CHIP reauthorized without unpopular waiting period
Mary Wilson, witf Capitol Bureau Chief | 10.16.13
The elimination of the waiting period is part of a broader health policy proposal aimed at expanding health insurance access to low-income Pennsylvanians.
Gov. Corbett has signed into law the elimination of an unpopular six-month waiting period for some children in the state's Children's Health Insurance Program, or CHIP.
The lag in enrollment applied to some children more than two years old - it was a way to ensure employers or consumers wouldn't drop private coverage to enroll in the public program.
Sen. Don White (R-Indiana) praised his colleagues for making the proposal a priority.
"Not often do you see legislation as important as this get on the fast track," White said. "You know, we like to bog things down and debate and kick it around. This initiative by the governor is something that was truly important."
Corbett pushed for the passage of CHIP's reauthorization, and the elimination of the waiting period, as part of a broader health policy proposal unveiled last month that included a sort of hybrid approach to expanding health insurance access to low-income Pennsylvanians.
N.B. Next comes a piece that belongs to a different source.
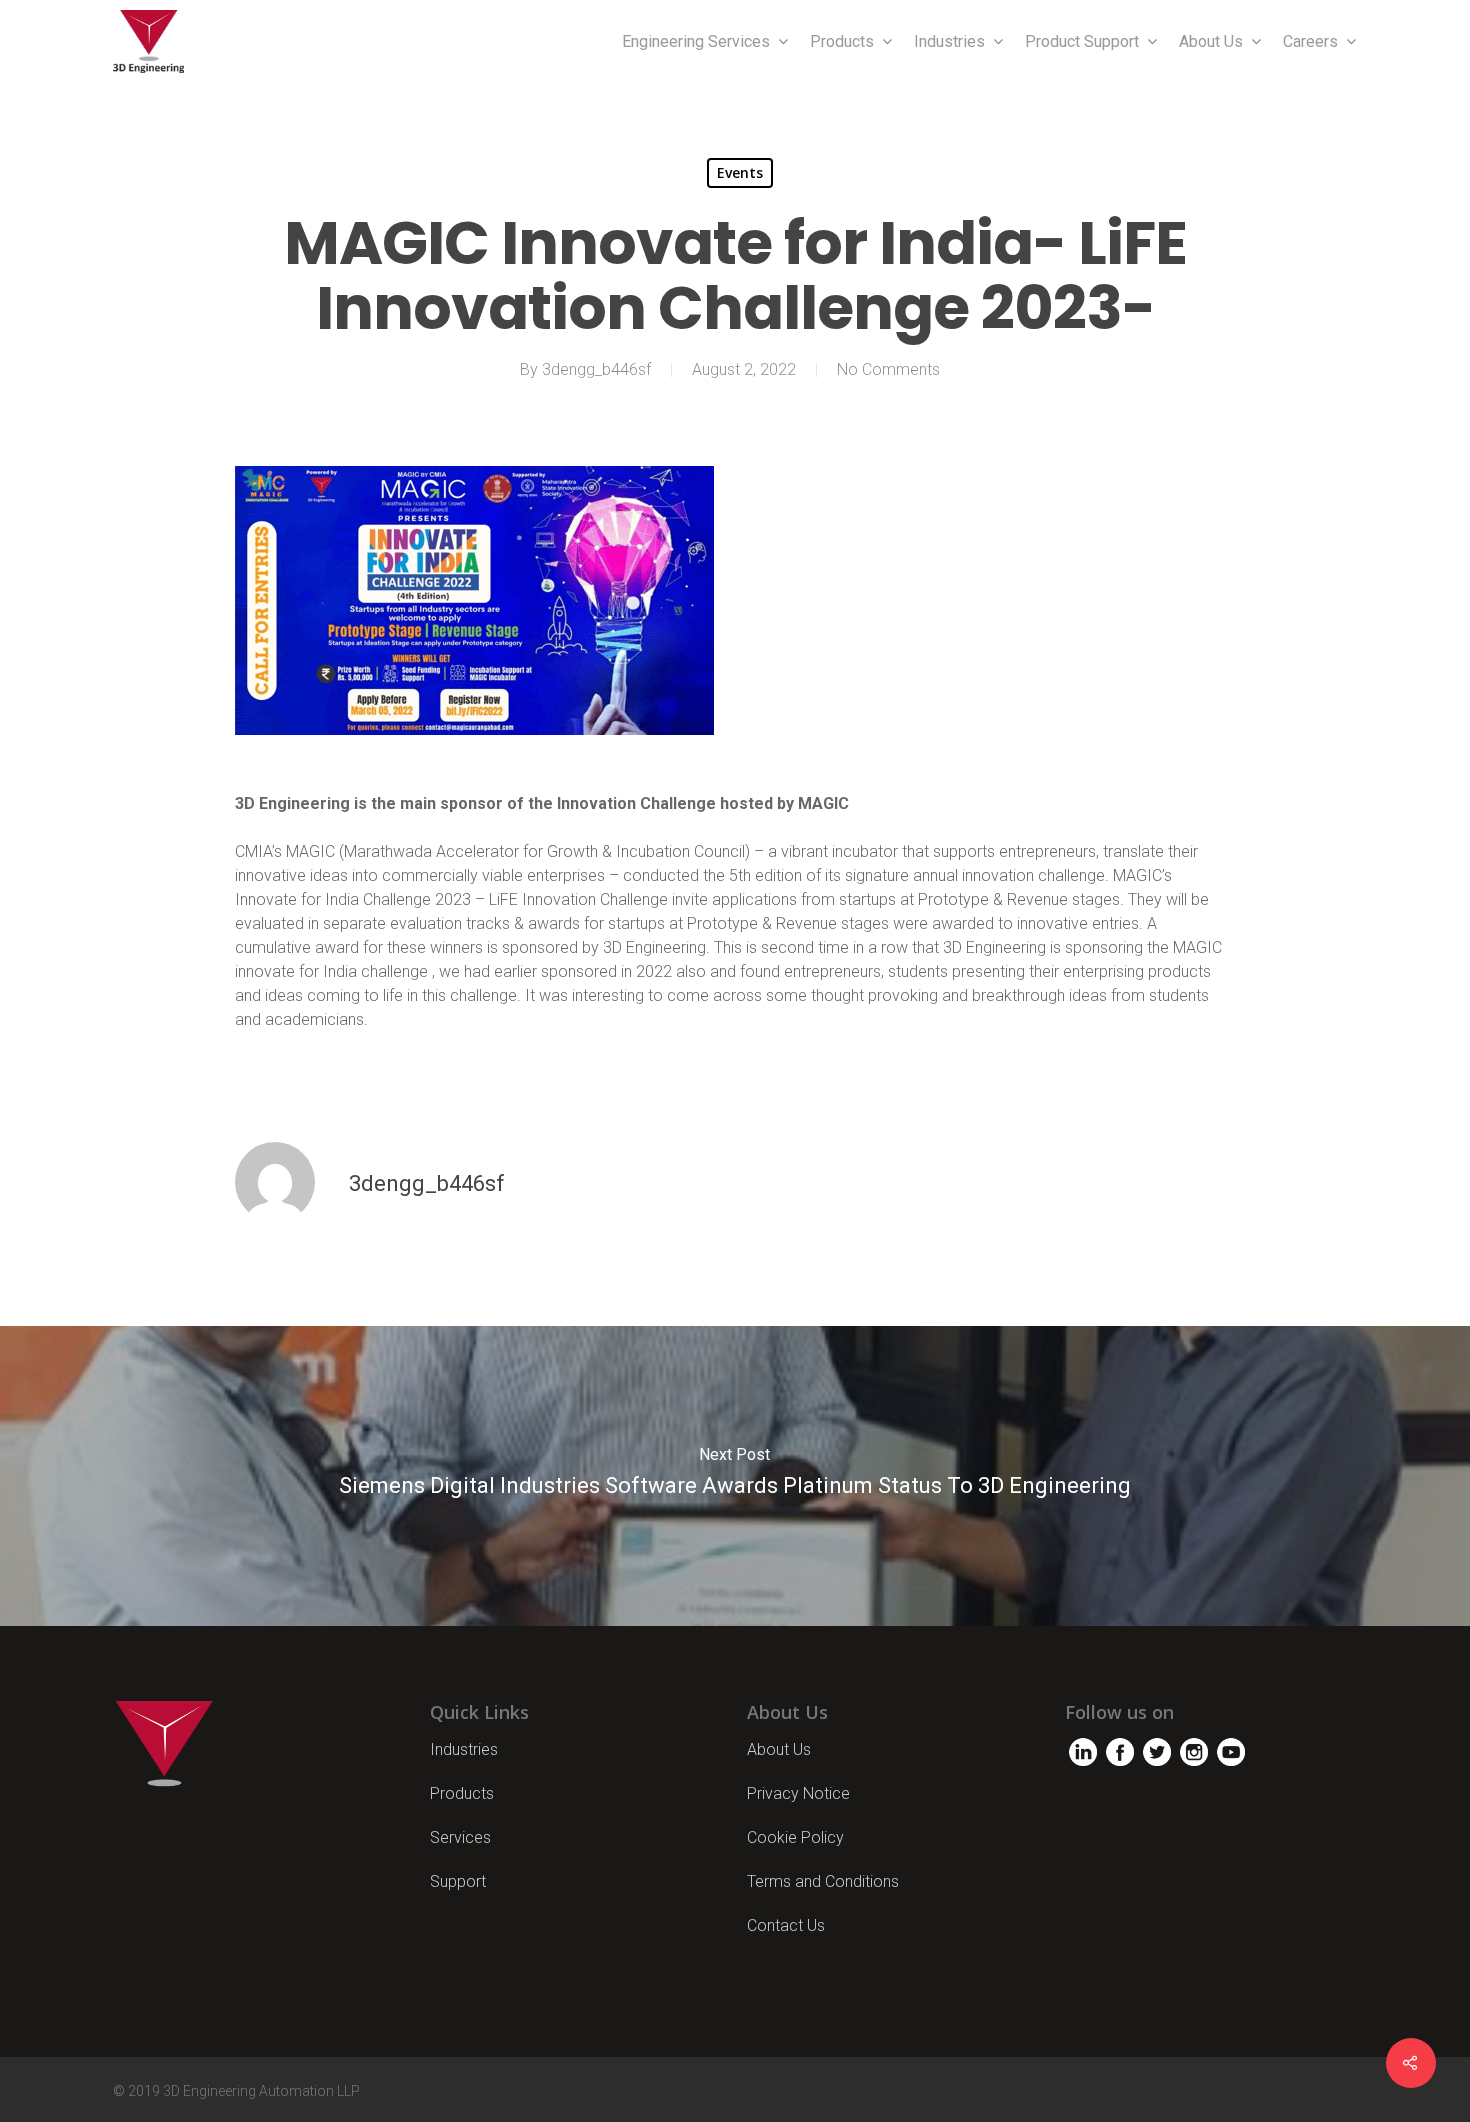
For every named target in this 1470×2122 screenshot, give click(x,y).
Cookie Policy (795, 1837)
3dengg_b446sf (596, 369)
The law erasing CHIP's waiting period is effective immediately, but what the program will look like come next year is still up in the air.
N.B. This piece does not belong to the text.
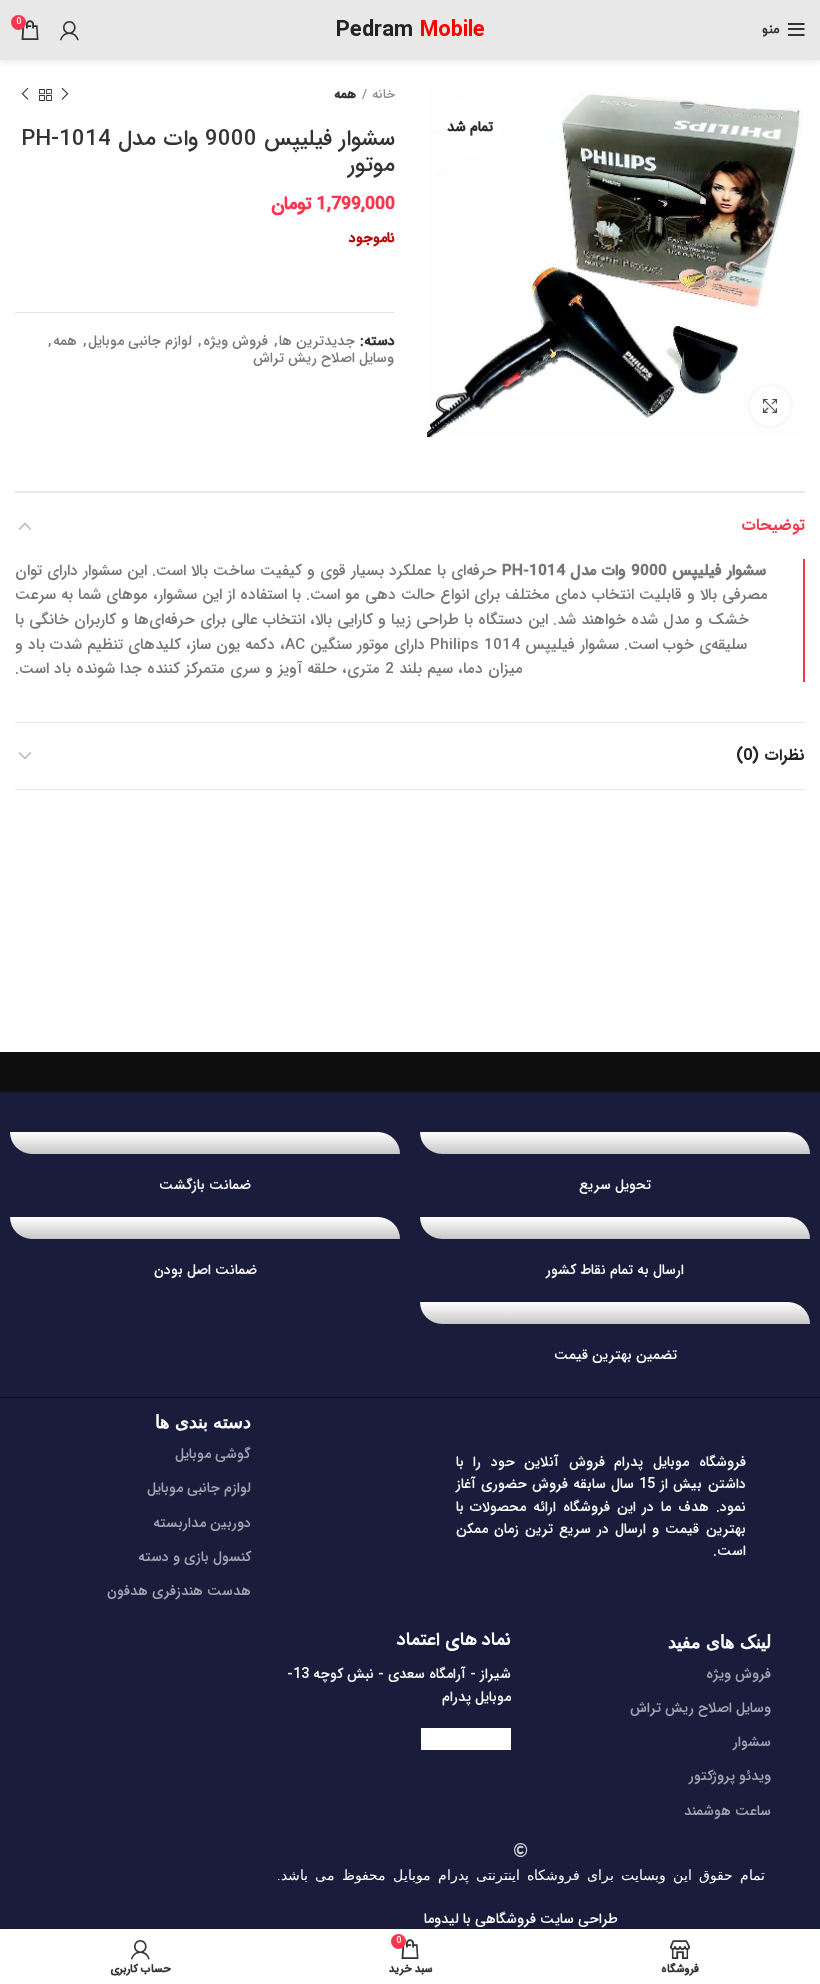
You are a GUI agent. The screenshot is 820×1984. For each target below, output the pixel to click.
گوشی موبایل (213, 1454)
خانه (383, 95)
Federal officials told the Corbett administration last month to shift tens of thousands of children from CHIP to Medicaid by January.
Jay Pagni, the governor's spokesman, said the administration is requesting to keep more of those children in CHIP, arguing it's a superior program.
"They can deny it - we're still working with them. We will continue to have discussions with them to ensure that we have a product in Pennsylvania, a program in Pennsylvania, best for Pennsylvania's kids," Pagni said.
Bev Mackereth, secretary of the Department of Public Welfare, said the bottom line of negotiations is that all Pennsylvania children will have health insurance, either through Medicaid or CHIP. She said it may be that children who switch to Medicaid will go into a program resembling CHIP.